Schritt-für-Schritt-Anleitung
Öffne den Browser und lade das Tool zum Bilder online skalieren. Zieh dein Foto auf die Seite. Entscheid zuerst, für welche Plattform du das Bild optimierst. Für Instagram-Feed setze die Zielmaße auf 1080x1080 Pixel und das Seitenverhältnis auf 1:1 quadratisch. Für Instagram-Stories oder Reels setze 1080x1920 Pixel und 9:16. Für Facebook-Feed setze 1200x630 Pixel und 1.91:1. Aktivier die Option zum Zuschneiden auf das gewählte Seitenverhältnis, damit das Tool das Bild automatisch auf das richtige Format bringt. Wähl JPG als Ausgabeformat und setze die Qualität auf 85 Prozent, was hoch genug ist, dass die Plattform-Komprimierung keine sichtbaren Artefakte erzeugt. Klick auf Konvertieren oder Skalieren und lass das Tool das Bild verarbeiten. Lade das Ergebnis herunter und prüfe es bei voller Vergrößerung, um sicherzustellen, dass die Kanten scharf sind und keine blockigen Artefakte entstehen. Lade das optimierte Bild auf die Plattform hoch und vergleiche das Ergebnis mit einem Bild, das du unoptimiert hochgeladen hättest.
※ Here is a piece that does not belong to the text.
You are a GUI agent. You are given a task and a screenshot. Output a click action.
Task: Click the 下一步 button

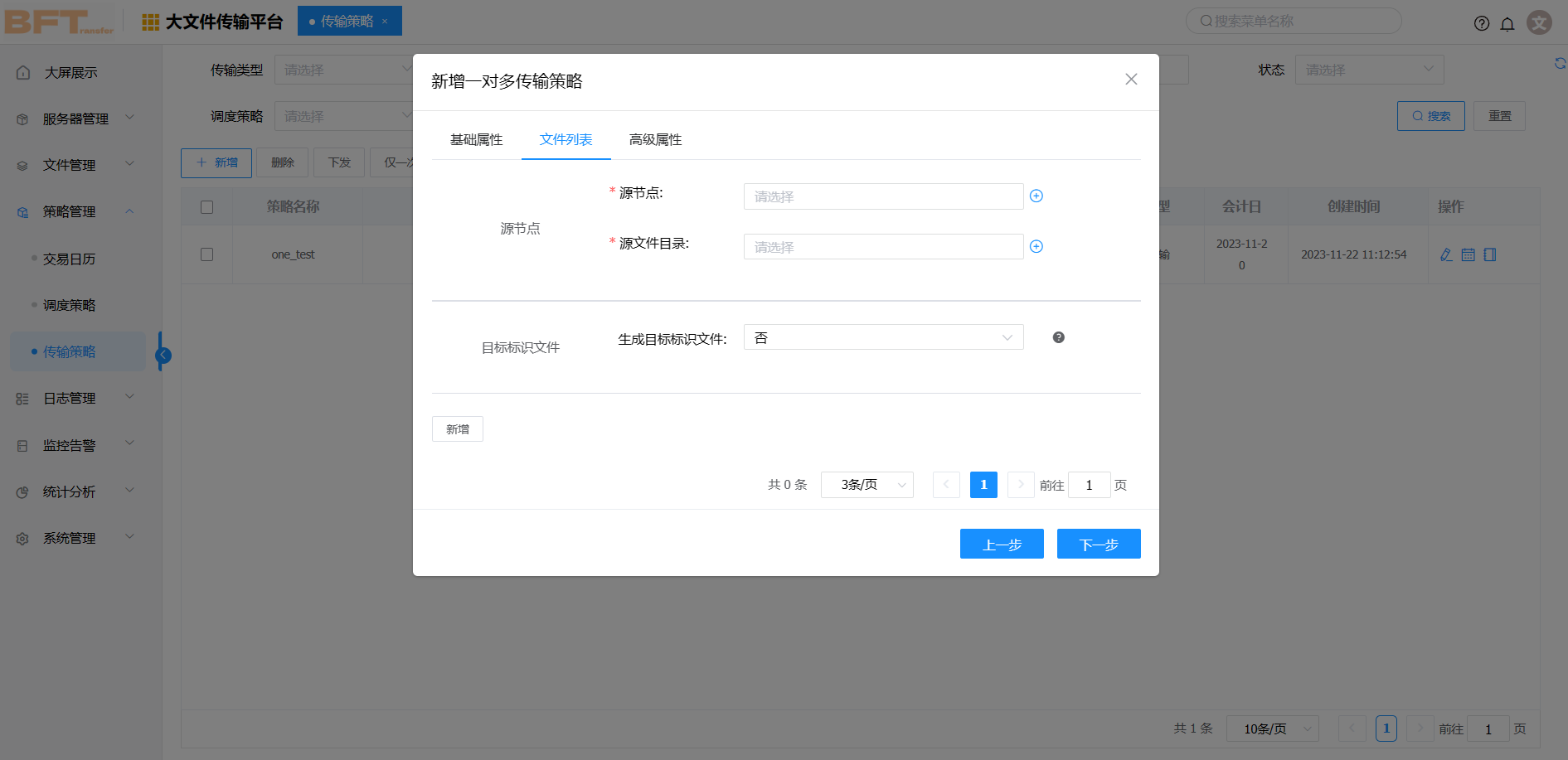(1098, 544)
Das optimierte Bild sollte scharfer und klarer aussehen, weil die Plattform-Komprimierung weniger aggressiv greift.
Vor- und Nachteile
Bildmaße vorher an die Plattform-Vorgaben anzupassen ist der sicherste Weg, um scharfe und richtig zugeschnittene Posts zu bekommen. Der Vorteil: Du vermeidest unerwünschtes automatisches Zuschneiden durch die Plattform und kontrollierst selbst, welcher Bildausschnitt gezeigt wird. Der Kompromiss ist, dass du für jede Plattform und jedes Format eine eigene Variante brauchst, was mehr Aufwand bedeutet. Ein universelles Quadrat als Master spart Arbeit, passt aber nicht zu jedem Motiv und nicht zu jedem Format, etwa Stories und Reels. Mit vorgefertigten Profilen zu arbeiten ist die bequemste Lösung, weil das Tool die Maße automatisch setzt. Für die meisten Nutzer, die regelmäßig posten, lohnt es sich, für jede Plattform eine eigene Variante zu erzeugen, weil die Posts scharfer und professioneller aussehen und die Reichweite steigt, weil die Algorithmen qualitativ hochwertige Bilder bevorzugen.